AIM OF THE TASK = What is needed is an exact copy of all the data.

INPUT =
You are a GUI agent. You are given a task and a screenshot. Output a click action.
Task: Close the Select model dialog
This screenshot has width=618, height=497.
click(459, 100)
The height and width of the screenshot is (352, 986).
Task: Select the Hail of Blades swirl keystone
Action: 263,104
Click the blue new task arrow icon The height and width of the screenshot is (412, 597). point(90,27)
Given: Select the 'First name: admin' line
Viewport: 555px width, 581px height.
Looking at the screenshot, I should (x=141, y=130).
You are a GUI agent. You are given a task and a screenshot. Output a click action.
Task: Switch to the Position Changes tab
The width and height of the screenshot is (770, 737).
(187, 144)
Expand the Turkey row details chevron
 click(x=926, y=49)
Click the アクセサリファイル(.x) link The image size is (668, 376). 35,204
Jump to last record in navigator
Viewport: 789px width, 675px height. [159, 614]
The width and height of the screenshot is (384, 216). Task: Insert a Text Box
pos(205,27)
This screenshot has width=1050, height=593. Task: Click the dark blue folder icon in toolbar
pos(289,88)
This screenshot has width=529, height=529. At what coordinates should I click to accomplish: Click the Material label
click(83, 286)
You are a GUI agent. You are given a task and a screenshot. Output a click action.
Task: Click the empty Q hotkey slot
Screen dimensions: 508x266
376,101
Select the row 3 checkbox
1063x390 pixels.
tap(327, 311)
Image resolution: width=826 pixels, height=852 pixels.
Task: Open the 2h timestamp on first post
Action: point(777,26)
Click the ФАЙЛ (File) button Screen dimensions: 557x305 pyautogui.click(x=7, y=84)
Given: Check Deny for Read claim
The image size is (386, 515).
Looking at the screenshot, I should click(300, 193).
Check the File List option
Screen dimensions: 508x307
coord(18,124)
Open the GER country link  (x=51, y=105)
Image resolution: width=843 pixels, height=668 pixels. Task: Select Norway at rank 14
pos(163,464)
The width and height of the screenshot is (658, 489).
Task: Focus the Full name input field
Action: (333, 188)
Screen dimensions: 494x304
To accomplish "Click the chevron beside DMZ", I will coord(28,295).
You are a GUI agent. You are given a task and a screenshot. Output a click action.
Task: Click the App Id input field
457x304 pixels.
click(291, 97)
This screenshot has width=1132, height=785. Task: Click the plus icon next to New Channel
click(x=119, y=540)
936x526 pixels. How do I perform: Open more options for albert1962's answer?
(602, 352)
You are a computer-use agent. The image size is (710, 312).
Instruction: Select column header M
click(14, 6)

ANSWER FOR THE TASK =
You are a GUI agent. You are given a task and a screenshot. Output a click action.
Task: Close the Select model dialog
This screenshot has width=618, height=497.
click(459, 100)
The height and width of the screenshot is (352, 986).
Task: Select the Hail of Blades swirl keystone
Action: 263,104
Click the blue new task arrow icon The height and width of the screenshot is (412, 597). point(90,27)
Given: Select the 'First name: admin' line
Viewport: 555px width, 581px height.
Looking at the screenshot, I should (x=141, y=130).
You are a GUI agent. You are given a task and a screenshot. Output a click action.
Task: Switch to the Position Changes tab
The width and height of the screenshot is (770, 737).
(187, 144)
Expand the Turkey row details chevron
 click(x=926, y=49)
Click the アクセサリファイル(.x) link The image size is (668, 376). 35,204
Jump to last record in navigator
Viewport: 789px width, 675px height. [159, 614]
The width and height of the screenshot is (384, 216). Task: Insert a Text Box
pos(205,27)
This screenshot has width=1050, height=593. Task: Click the dark blue folder icon in toolbar
pos(289,88)
This screenshot has width=529, height=529. At what coordinates should I click to accomplish: Click the Material label
click(83, 286)
You are a GUI agent. You are given a task and a screenshot. Output a click action.
Task: Click the empty Q hotkey slot
Screen dimensions: 508x266
376,101
Select the row 3 checkbox
1063x390 pixels.
tap(327, 311)
Image resolution: width=826 pixels, height=852 pixels.
Task: Open the 2h timestamp on first post
Action: point(777,26)
Click the ФАЙЛ (File) button Screen dimensions: 557x305 pyautogui.click(x=7, y=84)
Given: Check Deny for Read claim
The image size is (386, 515).
Looking at the screenshot, I should click(300, 193).
Check the File List option
Screen dimensions: 508x307
coord(18,124)
Open the GER country link  (x=51, y=105)
Image resolution: width=843 pixels, height=668 pixels. Task: Select Norway at rank 14
pos(163,464)
The width and height of the screenshot is (658, 489).
Task: Focus the Full name input field
Action: (333, 188)
Screen dimensions: 494x304
To accomplish "Click the chevron beside DMZ", I will coord(28,295).
You are a GUI agent. You are given a task and a screenshot. Output a click action.
Task: Click the App Id input field
457x304 pixels.
click(291, 97)
This screenshot has width=1132, height=785. Task: Click the plus icon next to New Channel
click(x=119, y=540)
936x526 pixels. How do I perform: Open more options for albert1962's answer?
(602, 352)
You are a computer-use agent. The image size is (710, 312).
Instruction: Select column header M
click(14, 6)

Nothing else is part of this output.